Bertya grampiana, commonly known as mountain Bertya, is a species of flowering plant in the family Euphorbiaceae and is endemic to Victoria. It is an erect, monoecious shrub with strap-like to linear or narrowly elliptic leaves with the narrower end towards the base, flowers borne singly in leaf axils, and oval to narrowly elliptic capsules with a mottled greyish-white to light brown seed.

==Description==
Bertya grampiana is an erect, monoecious shrub that typically grows to a height of 2–4 m and has many branches. Its leaves are strap-like to linear or narrowly elliptic with the narrower end towards the base, mostly 19–39 mm long and 2.5–4.4 mm wide on a petiole 0.9–1.5 mm long. The upper surface of the leaves is green and glabrous, the lower surface is white and densely covered with star-shaped hairs. The flowers are borne singly in leaf axils or on the ends of short side-branches on a peduncle 1–4 mm long. There are five to seven narrowly egg-shaped or narrowly triangular bracts 1–3.5 mm long and 0.3–1.5 mm wide. Male flowers are sessile or on a pedicel up to 0.5 mm long with five light green, egg-shaped sepal lobes 4.7–5.1 mm long and 2.4–2.6 mm wide and have 43 to 49 stamens.
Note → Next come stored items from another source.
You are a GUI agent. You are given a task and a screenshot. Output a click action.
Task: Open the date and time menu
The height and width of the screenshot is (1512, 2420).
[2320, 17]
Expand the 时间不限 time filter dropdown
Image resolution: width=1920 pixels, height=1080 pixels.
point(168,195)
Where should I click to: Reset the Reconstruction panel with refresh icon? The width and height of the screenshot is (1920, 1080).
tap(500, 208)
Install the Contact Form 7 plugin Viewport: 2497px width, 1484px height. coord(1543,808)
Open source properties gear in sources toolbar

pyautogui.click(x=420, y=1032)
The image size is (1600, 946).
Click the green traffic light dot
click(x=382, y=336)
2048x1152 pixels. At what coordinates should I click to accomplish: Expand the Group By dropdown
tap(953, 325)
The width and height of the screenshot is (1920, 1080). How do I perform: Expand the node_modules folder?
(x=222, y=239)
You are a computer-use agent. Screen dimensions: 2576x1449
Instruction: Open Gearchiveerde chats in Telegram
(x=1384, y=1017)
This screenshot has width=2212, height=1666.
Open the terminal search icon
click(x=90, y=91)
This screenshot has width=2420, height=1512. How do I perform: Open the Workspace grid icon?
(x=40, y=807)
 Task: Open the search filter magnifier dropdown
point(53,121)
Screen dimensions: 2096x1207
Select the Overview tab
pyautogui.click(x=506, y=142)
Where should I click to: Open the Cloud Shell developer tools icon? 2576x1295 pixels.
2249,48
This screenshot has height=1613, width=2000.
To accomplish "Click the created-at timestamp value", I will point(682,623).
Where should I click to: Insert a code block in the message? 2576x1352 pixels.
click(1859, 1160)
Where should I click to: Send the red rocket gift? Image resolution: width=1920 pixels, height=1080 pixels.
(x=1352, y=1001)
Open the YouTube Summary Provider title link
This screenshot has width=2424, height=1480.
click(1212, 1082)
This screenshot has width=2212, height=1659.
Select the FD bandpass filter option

Female flowers are borne on a pedicel 0.3–1.1 mm long, the five sepal lobes light green and narrowly egg-shaped or narrowly triangular, 2.8–3.2 mm long and 0.8–1.2 mm wide. Female flowers have no petals, the ovary is mostly glabrous, and the style is 0.2–0.4 mm long with three spreading red limbs 1.8–3.1 mm long, each with two to five lobes 0.9–1.5 mm long. Flowering has been recorded between September and February, and the fruit is a narrowly elliptic capsule 6.7–7.3 mm long and 3.2–3.62 mm wide, usually with a single oblong, greyish-white to light brown seed 5.5–5.7 mm long and 2.6–2.9 mm wide mottled with dark brown, with a yellowish-white caruncle.

==Taxonomy==
Bertya grampiana was first formally described in 2002 by David Halford and Rodney John Francis Henderson in the journal Austrobaileya from specimens collected by James Hamlyn Willis on the western foot of the Victoria Range in Grampians National Park in 1974. The specific epithet (grampiana) refers to the Grampians National Park where this species occurs.

==Distribution and habitat==
This species of Bertya is restricted to the Victoria Range in Grampians National Park, where it grows in shrubland near watercourses in sandy soil over sandstone.

==Conservation status==
Bertya grampiana is listed as "critically endangered" under the Victorian Government Flora and Fauna Guarantee Act 1988.